笠井潔「テロルの現象学」(ちくま学芸文庫)-1

2 共同観念
 第四章 観念の矛盾 ・・・ 個は自分で観念を創出するのだが、一方で所属する共同体が共有する観念を個に押し付けてくる。共同観念は「死」とか「宗教-法-国家」とか「道徳」とか。まあ、その成立の根拠や歴史を多道路するとどこかあいまいなところに行ってしまうのだが(無根拠性)、生活をすみずみまで規律化していき、政治的・保守的である(でないと共同体が瓦解する)。たいていは共同観念と自己観念は協調するのだがけど、ときに共同観念による疎外を嫌う一群の人々が生まれる。預言者とか単独者とか言われる人たちで、彼らは共同体の社会規範に対抗して内的倫理を優先する。そおれはたいてい社会規範のウルトラ化(とうてい実行できないような厳しい規範を自他に課す)による。(田川建三『イエスという男』)
(いきなり共同観念があるとされる。それに対抗する単独者や預言者の内的倫理は啓示や霊的体験として表れる。でもまあ、修行とか啓示とかがなくても、自己観念が共同観念に優先されると考え行動する機会があるよね。台風が近づいているから学園祭は中止という教師の命令に反発する高校生とか、暴走は止めなさいと制止されても走り出す珍走団とか、バリケードを解除して解散しなさいといわれても蜂起する市民とか。そういう共同体と個の観念が現実の力でぶつかり合う瞬間はめったにないので、霊的体験のために修行に向かうことがある。矢吹駆みたいに。)

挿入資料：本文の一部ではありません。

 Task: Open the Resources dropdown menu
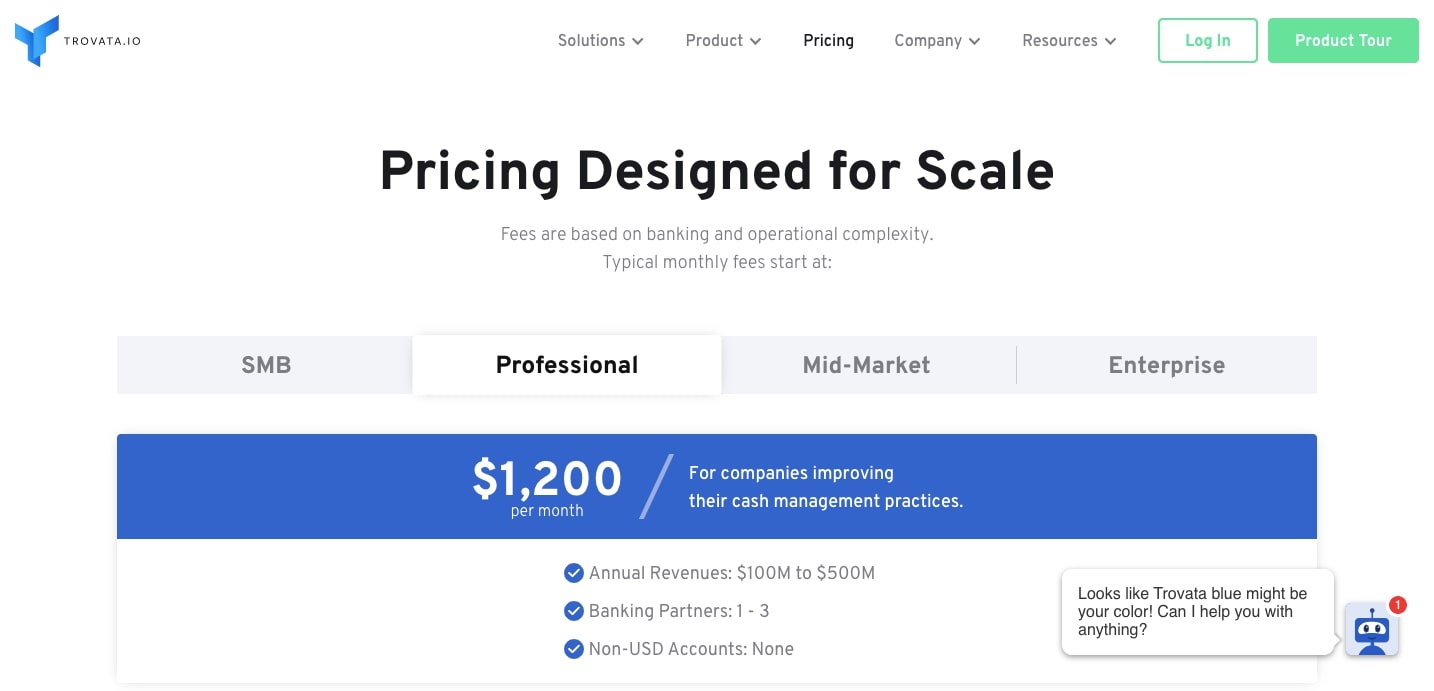point(1069,41)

 第五章 観念の逆説 ・・・ 自己観念は世界・現実によって挫折し、共同観念との対抗で挫折する。しかし自己観念は保持されなければならないとなると(負けず嫌いや引きこもりはそういうものだ)、観念は純化し、自己観念に敵対する諸要素を憎悪するようになる。対象になるのは、まず他者。そして肉体・生活・民衆へと深化。(ポーリーヌ・レアージュ『O嬢の物語』、三島由紀夫憂国』)
(宗教的苦行は観念の肉体嫌悪にあり、預言者の霊的体験も苦行から発しているかも、という指摘はなるほど。この章では後半が三島由紀夫批判。原始キリスト教ヘーゲルを持ち出しての批判は冗長。「復讐の白き荒野」のほうがわかりやすかった。)

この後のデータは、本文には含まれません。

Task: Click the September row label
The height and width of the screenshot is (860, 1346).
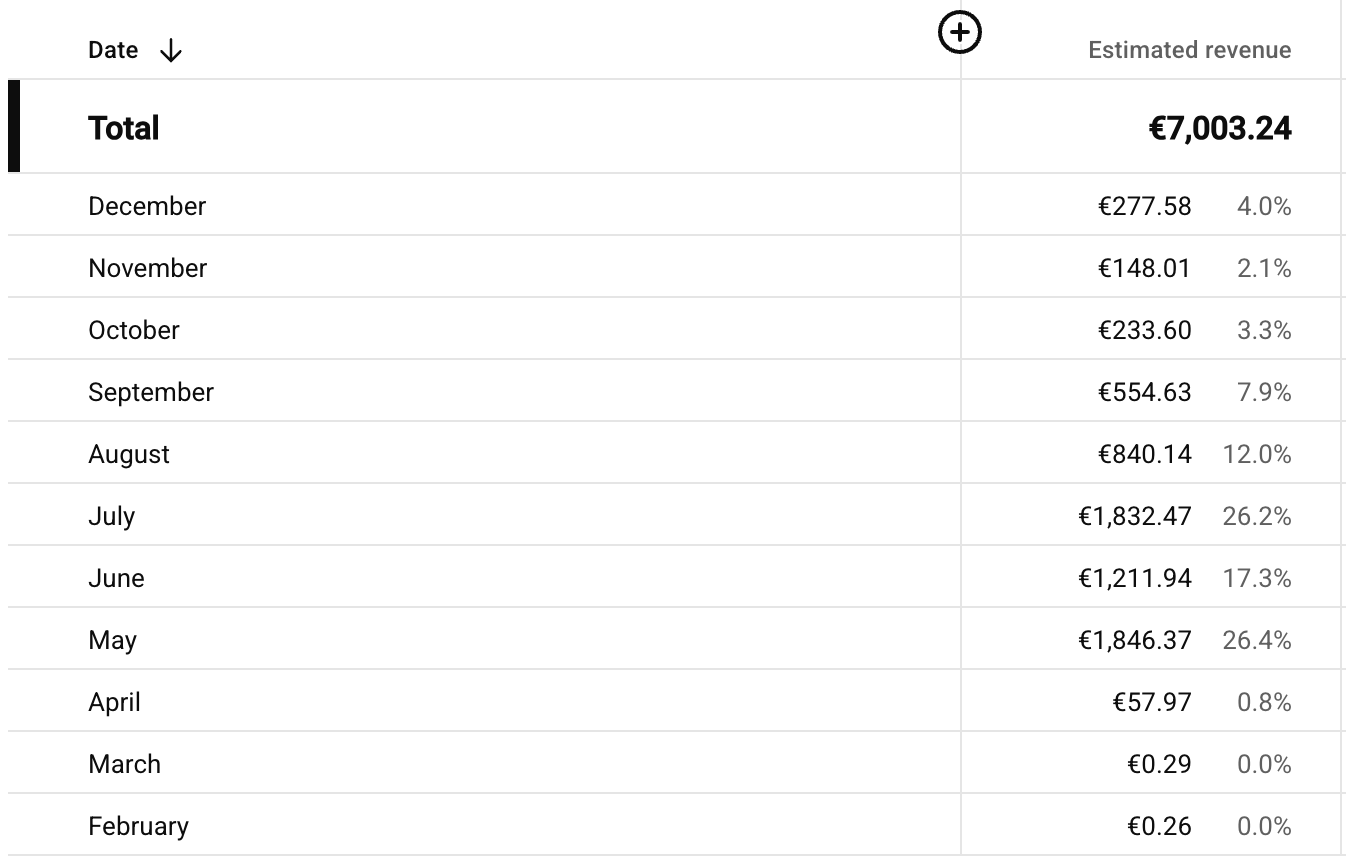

 第六章 観念の倒錯 ・・・ 三島由紀夫の肉体憎悪のあと、連合赤軍事件の生活憎悪、東アジア反日武装戦線の民衆憎悪を分析する。共通するのは死を観念として把握して、行動的ラディカリズムの極限として死を迎えようとしたこと。もちろんその把握は不完全であり、彼らの観念は無意味な死として瓦解する。(連合赤軍事件関係者の陳述、東アジア反日武装戦線パンフレット『腹腹時計』)
(この章では「党派観念」が先取りされていて、上記の事件を共同観念の崩壊ないし敵対のように説明する論の反駁に使っている。これを読んでも、上記の事件がなぜさまざまな憎悪感情を生み出し、行動的ラディカリズムに至ったのかはよくわからない。ただ、21世紀の前半においてネトウヨと呼ばれる集団がそろって肉体・生活・民衆嫌悪、憎悪の感情を持ち、左翼運動にならった組織をもち街頭で行動的ラディカリズムを実行していることには注目。彼らは上記の事件の関係者のような観念の徹底性をもたず、主張は空っぽであるのだが、自己観念が肥大化し共同観念との対立で挫折して、観念の倒錯に至っているというのは同じ。参加している個々人はバカであっても、その集団の分析をすることは必要だし、組織的な対応も必要だろう。なにしろ、我々ももまた観念の倒錯に入りかねないから。)

3 集合観念
 第七章 観念の対抗 ・・・ 人々の集まりに形成される観念は共同観念だけではない。自己保存、自己防衛、自己累積、死の隠蔽を図る共同体の利害による共同観念とは別に、集合観念も生まれる。こちらは自己無化と死の開示をめざす。集合観念は結社のもの。(エドガール・モラン『人間と死』、ミルチャ・エリアーデ『聖と俗』)
(集合観念を説明するために、バタイユ、モラン、モース、ジラールエリアーデなどの人類学、哲学議論を持ち出す。ほとんど彼らの引用で書かれたこの章は、本書の中では異色。細胞、未開社会、通過儀礼、秘密結社を持ち出すのは近代社会や民族国家とは対立するこの観念を説明するために持ち出されたのだろうが、生物学の勉強をした自分には説得的ではない。)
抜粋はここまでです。